- YOUR OBJECTIVE -
Would you set down each line of the data below exactly?

[Collected data entries]
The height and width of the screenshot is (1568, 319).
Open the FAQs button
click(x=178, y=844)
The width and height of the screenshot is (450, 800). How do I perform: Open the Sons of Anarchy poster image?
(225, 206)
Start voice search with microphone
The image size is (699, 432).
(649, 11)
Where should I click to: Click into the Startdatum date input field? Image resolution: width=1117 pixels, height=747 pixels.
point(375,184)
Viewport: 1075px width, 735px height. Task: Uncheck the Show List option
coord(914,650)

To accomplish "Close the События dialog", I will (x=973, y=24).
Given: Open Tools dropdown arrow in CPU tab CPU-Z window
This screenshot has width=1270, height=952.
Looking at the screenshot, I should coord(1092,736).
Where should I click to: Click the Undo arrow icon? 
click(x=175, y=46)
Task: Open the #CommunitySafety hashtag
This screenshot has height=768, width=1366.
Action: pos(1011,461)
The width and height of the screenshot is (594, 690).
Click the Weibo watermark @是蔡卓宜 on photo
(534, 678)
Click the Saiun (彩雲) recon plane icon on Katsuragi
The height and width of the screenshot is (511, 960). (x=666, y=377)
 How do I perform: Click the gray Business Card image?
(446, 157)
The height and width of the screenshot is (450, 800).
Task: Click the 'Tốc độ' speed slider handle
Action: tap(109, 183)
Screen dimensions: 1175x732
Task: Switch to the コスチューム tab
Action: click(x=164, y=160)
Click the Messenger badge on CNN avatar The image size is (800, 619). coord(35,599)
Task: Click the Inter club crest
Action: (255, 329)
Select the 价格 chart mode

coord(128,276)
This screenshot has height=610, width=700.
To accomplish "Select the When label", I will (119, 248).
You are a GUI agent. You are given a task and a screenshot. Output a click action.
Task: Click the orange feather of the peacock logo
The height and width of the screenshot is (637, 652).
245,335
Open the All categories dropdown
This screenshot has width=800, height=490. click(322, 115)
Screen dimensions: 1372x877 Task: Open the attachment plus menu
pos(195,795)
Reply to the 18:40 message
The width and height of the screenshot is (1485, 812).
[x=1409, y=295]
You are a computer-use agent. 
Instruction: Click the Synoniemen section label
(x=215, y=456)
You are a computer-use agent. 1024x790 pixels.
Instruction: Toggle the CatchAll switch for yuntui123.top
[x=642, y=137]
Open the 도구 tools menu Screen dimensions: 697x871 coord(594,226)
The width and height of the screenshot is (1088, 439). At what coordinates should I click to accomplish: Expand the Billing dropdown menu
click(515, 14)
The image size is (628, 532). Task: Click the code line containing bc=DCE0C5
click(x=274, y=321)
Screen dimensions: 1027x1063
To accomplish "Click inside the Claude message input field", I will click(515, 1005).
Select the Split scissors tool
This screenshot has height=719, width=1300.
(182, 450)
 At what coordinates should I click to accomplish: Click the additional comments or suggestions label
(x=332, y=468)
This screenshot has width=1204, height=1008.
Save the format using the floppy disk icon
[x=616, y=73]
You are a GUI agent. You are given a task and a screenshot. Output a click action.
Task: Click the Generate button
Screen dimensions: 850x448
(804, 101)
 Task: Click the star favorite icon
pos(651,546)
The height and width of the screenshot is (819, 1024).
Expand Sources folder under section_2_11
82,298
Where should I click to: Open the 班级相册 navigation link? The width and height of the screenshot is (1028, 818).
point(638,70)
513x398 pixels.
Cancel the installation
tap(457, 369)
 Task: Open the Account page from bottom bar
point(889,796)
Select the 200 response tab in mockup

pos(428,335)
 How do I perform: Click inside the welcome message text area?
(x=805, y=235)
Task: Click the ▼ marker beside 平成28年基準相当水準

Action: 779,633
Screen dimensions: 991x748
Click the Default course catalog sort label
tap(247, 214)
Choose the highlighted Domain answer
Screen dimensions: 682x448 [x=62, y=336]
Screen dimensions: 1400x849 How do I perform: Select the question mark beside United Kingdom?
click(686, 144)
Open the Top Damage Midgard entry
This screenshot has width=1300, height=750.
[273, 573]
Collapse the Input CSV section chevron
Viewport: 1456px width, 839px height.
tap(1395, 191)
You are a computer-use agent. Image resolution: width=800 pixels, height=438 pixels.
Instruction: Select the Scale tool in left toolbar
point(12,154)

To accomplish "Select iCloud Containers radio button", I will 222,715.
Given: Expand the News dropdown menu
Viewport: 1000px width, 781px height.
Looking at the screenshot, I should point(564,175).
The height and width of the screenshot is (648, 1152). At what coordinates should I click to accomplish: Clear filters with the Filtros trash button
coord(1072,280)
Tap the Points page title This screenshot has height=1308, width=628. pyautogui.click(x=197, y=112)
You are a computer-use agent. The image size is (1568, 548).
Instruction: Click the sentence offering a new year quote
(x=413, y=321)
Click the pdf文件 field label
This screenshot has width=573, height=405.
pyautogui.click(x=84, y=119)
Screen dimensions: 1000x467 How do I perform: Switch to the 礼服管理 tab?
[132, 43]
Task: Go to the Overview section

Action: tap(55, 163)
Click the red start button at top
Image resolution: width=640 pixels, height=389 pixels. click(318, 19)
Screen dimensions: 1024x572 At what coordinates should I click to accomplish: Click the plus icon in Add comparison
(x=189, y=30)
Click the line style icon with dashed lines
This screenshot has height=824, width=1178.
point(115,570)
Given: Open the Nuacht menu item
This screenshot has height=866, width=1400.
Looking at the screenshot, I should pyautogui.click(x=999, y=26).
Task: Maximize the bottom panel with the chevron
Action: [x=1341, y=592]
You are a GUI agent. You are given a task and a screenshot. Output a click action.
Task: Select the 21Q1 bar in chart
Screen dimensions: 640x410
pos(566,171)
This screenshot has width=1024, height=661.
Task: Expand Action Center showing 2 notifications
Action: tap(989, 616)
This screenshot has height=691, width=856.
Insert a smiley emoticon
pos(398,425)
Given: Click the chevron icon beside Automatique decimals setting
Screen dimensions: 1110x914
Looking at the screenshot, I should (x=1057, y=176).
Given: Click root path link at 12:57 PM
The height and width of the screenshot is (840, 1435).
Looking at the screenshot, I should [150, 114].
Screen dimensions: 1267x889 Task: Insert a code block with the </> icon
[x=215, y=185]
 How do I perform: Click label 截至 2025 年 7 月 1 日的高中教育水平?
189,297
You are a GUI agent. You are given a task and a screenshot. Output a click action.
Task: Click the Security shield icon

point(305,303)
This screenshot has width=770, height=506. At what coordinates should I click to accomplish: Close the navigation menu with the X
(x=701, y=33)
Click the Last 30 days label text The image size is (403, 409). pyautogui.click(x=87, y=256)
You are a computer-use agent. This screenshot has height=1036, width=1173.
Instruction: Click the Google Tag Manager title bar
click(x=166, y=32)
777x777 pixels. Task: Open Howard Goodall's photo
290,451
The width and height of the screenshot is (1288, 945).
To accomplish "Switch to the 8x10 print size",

- RESPONSE TO THIS EXERCISE -
The height and width of the screenshot is (1568, 319).
Open the FAQs button
click(x=178, y=844)
The width and height of the screenshot is (450, 800). How do I perform: Open the Sons of Anarchy poster image?
(225, 206)
Start voice search with microphone
The image size is (699, 432).
(649, 11)
Where should I click to: Click into the Startdatum date input field? Image resolution: width=1117 pixels, height=747 pixels.
point(375,184)
Viewport: 1075px width, 735px height. Task: Uncheck the Show List option
coord(914,650)

To accomplish "Close the События dialog", I will (x=973, y=24).
Given: Open Tools dropdown arrow in CPU tab CPU-Z window
This screenshot has width=1270, height=952.
Looking at the screenshot, I should coord(1092,736).
Where should I click to: Click the Undo arrow icon? 
click(x=175, y=46)
Task: Open the #CommunitySafety hashtag
This screenshot has height=768, width=1366.
Action: pos(1011,461)
The width and height of the screenshot is (594, 690).
Click the Weibo watermark @是蔡卓宜 on photo
(534, 678)
Click the Saiun (彩雲) recon plane icon on Katsuragi
The height and width of the screenshot is (511, 960). (x=666, y=377)
 How do I perform: Click the gray Business Card image?
(446, 157)
The height and width of the screenshot is (450, 800).
Task: Click the 'Tốc độ' speed slider handle
Action: tap(109, 183)
Screen dimensions: 1175x732
Task: Switch to the コスチューム tab
Action: click(x=164, y=160)
Click the Messenger badge on CNN avatar The image size is (800, 619). coord(35,599)
Task: Click the Inter club crest
Action: (255, 329)
Select the 价格 chart mode

coord(128,276)
This screenshot has height=610, width=700.
To accomplish "Select the When label", I will (119, 248).
You are a GUI agent. You are given a task and a screenshot. Output a click action.
Task: Click the orange feather of the peacock logo
The height and width of the screenshot is (637, 652).
245,335
Open the All categories dropdown
This screenshot has width=800, height=490. click(322, 115)
Screen dimensions: 1372x877 Task: Open the attachment plus menu
pos(195,795)
Reply to the 18:40 message
The width and height of the screenshot is (1485, 812).
[x=1409, y=295]
You are a computer-use agent. 
Instruction: Click the Synoniemen section label
(x=215, y=456)
You are a computer-use agent. 1024x790 pixels.
Instruction: Toggle the CatchAll switch for yuntui123.top
[x=642, y=137]
Open the 도구 tools menu Screen dimensions: 697x871 coord(594,226)
The width and height of the screenshot is (1088, 439). At what coordinates should I click to accomplish: Expand the Billing dropdown menu
click(515, 14)
The image size is (628, 532). Task: Click the code line containing bc=DCE0C5
click(x=274, y=321)
Screen dimensions: 1027x1063
To accomplish "Click inside the Claude message input field", I will click(515, 1005).
Select the Split scissors tool
This screenshot has height=719, width=1300.
(182, 450)
 At what coordinates should I click to accomplish: Click the additional comments or suggestions label
(x=332, y=468)
This screenshot has width=1204, height=1008.
Save the format using the floppy disk icon
[x=616, y=73]
You are a GUI agent. You are given a task and a screenshot. Output a click action.
Task: Click the Generate button
Screen dimensions: 850x448
(804, 101)
 Task: Click the star favorite icon
pos(651,546)
The height and width of the screenshot is (819, 1024).
Expand Sources folder under section_2_11
82,298
Where should I click to: Open the 班级相册 navigation link? The width and height of the screenshot is (1028, 818).
point(638,70)
513x398 pixels.
Cancel the installation
tap(457, 369)
 Task: Open the Account page from bottom bar
point(889,796)
Select the 200 response tab in mockup

pos(428,335)
 How do I perform: Click inside the welcome message text area?
(x=805, y=235)
Task: Click the ▼ marker beside 平成28年基準相当水準

Action: 779,633
Screen dimensions: 991x748
Click the Default course catalog sort label
tap(247, 214)
Choose the highlighted Domain answer
Screen dimensions: 682x448 [x=62, y=336]
Screen dimensions: 1400x849 How do I perform: Select the question mark beside United Kingdom?
click(686, 144)
Open the Top Damage Midgard entry
This screenshot has width=1300, height=750.
[273, 573]
Collapse the Input CSV section chevron
Viewport: 1456px width, 839px height.
tap(1395, 191)
You are a computer-use agent. Image resolution: width=800 pixels, height=438 pixels.
Instruction: Select the Scale tool in left toolbar
point(12,154)

To accomplish "Select iCloud Containers radio button", I will 222,715.
Given: Expand the News dropdown menu
Viewport: 1000px width, 781px height.
Looking at the screenshot, I should point(564,175).
The height and width of the screenshot is (648, 1152). At what coordinates should I click to accomplish: Clear filters with the Filtros trash button
coord(1072,280)
Tap the Points page title This screenshot has height=1308, width=628. pyautogui.click(x=197, y=112)
You are a computer-use agent. The image size is (1568, 548).
Instruction: Click the sentence offering a new year quote
(x=413, y=321)
Click the pdf文件 field label
This screenshot has width=573, height=405.
pyautogui.click(x=84, y=119)
Screen dimensions: 1000x467 How do I perform: Switch to the 礼服管理 tab?
[132, 43]
Task: Go to the Overview section

Action: tap(55, 163)
Click the red start button at top
Image resolution: width=640 pixels, height=389 pixels. click(318, 19)
Screen dimensions: 1024x572 At what coordinates should I click to accomplish: Click the plus icon in Add comparison
(x=189, y=30)
Click the line style icon with dashed lines
This screenshot has height=824, width=1178.
point(115,570)
Given: Open the Nuacht menu item
This screenshot has height=866, width=1400.
Looking at the screenshot, I should pyautogui.click(x=999, y=26).
Task: Maximize the bottom panel with the chevron
Action: [x=1341, y=592]
You are a GUI agent. You are given a task and a screenshot. Output a click action.
Task: Select the 21Q1 bar in chart
Screen dimensions: 640x410
pos(566,171)
This screenshot has width=1024, height=661.
Task: Expand Action Center showing 2 notifications
Action: tap(989, 616)
This screenshot has height=691, width=856.
Insert a smiley emoticon
pos(398,425)
Given: Click the chevron icon beside Automatique decimals setting
Screen dimensions: 1110x914
Looking at the screenshot, I should (x=1057, y=176).
Given: Click root path link at 12:57 PM
The height and width of the screenshot is (840, 1435).
Looking at the screenshot, I should [150, 114].
Screen dimensions: 1267x889 Task: Insert a code block with the </> icon
[x=215, y=185]
 How do I perform: Click label 截至 2025 年 7 月 1 日的高中教育水平?
189,297
You are a GUI agent. You are given a task and a screenshot. Output a click action.
Task: Click the Security shield icon

point(305,303)
This screenshot has width=770, height=506. At what coordinates should I click to accomplish: Close the navigation menu with the X
(x=701, y=33)
Click the Last 30 days label text The image size is (403, 409). pyautogui.click(x=87, y=256)
You are a computer-use agent. This screenshot has height=1036, width=1173.
Instruction: Click the Google Tag Manager title bar
click(x=166, y=32)
777x777 pixels. Task: Open Howard Goodall's photo
290,451
The width and height of the screenshot is (1288, 945).
To accomplish "Switch to the 8x10 print size",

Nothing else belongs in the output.